Waugh as a savior of Victorian heritage

In a new BBC Four series that started Sunday night, Bunkers, Brutalism and Bloodymindedness: Concrete Poetry, art historian and critic Jonathan Meades cites Evelyn Waugh as one of the leaders of the movement to preserve the Victorian heritage in art and architecture. It can currently be viewed on BBC iPlayer (UK viewers only unless you use a proxy service which provides a UK IP address).

Meades is setting up a defense of the Brutalist style of the post-war period and uses the experience of the Victorian Gothic as a test case for revival. That style had, according to Meades, come to be “calumnized” as monstrous by critics and the public at large during the early 20th century. He lists several factors responsible for a shift in sentiment after 1960. One was the early band of proselytizers of a revival among whom were Evelyn Waugh, John Betjeman, Harry Goodhart-Rendel, and Osbert Lancaster.

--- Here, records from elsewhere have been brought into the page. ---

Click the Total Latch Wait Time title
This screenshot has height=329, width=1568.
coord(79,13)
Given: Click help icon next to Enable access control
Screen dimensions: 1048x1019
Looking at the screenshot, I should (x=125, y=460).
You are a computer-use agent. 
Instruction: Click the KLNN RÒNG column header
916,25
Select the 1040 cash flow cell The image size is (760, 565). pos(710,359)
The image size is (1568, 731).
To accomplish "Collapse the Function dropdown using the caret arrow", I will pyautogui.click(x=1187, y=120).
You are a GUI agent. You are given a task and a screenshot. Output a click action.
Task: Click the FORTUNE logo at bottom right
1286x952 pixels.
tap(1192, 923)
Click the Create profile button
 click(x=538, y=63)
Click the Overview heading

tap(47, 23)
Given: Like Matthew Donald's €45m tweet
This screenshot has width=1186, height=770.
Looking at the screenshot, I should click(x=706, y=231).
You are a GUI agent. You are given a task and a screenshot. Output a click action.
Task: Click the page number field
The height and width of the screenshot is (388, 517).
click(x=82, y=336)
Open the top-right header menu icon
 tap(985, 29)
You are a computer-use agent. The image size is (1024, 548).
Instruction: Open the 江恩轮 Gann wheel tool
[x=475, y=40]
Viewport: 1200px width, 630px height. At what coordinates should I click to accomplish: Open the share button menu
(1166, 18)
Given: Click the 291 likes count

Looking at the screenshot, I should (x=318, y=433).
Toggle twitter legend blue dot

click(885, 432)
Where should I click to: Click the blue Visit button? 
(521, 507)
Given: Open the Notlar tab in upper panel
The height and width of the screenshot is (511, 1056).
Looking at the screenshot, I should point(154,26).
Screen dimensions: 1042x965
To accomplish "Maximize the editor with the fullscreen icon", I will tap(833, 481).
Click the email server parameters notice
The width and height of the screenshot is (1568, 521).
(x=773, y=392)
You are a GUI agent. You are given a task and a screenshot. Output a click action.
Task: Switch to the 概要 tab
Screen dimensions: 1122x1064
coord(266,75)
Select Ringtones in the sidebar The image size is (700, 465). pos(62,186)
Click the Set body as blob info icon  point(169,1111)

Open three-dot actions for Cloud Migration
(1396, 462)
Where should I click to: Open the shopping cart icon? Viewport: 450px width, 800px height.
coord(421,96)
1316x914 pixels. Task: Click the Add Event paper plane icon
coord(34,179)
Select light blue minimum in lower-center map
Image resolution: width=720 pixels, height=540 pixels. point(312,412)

Founders of the Victorian Society in the late 1950s, they had previously been regarded by their own generation as “puzzling provocateurs, not quite serious, forever mischievously guying the public with their perverse aestheticism.” They were later joined by Nikolaus Pevsner, an art historian by profession, who added “gravitas” to the movement. Presumably Meades will show in the next episode (to air on BBC Four next Sunday), that the time is now ripe for a change in attitude to the Brutalist structures which he himself describes as “concrete poetry.”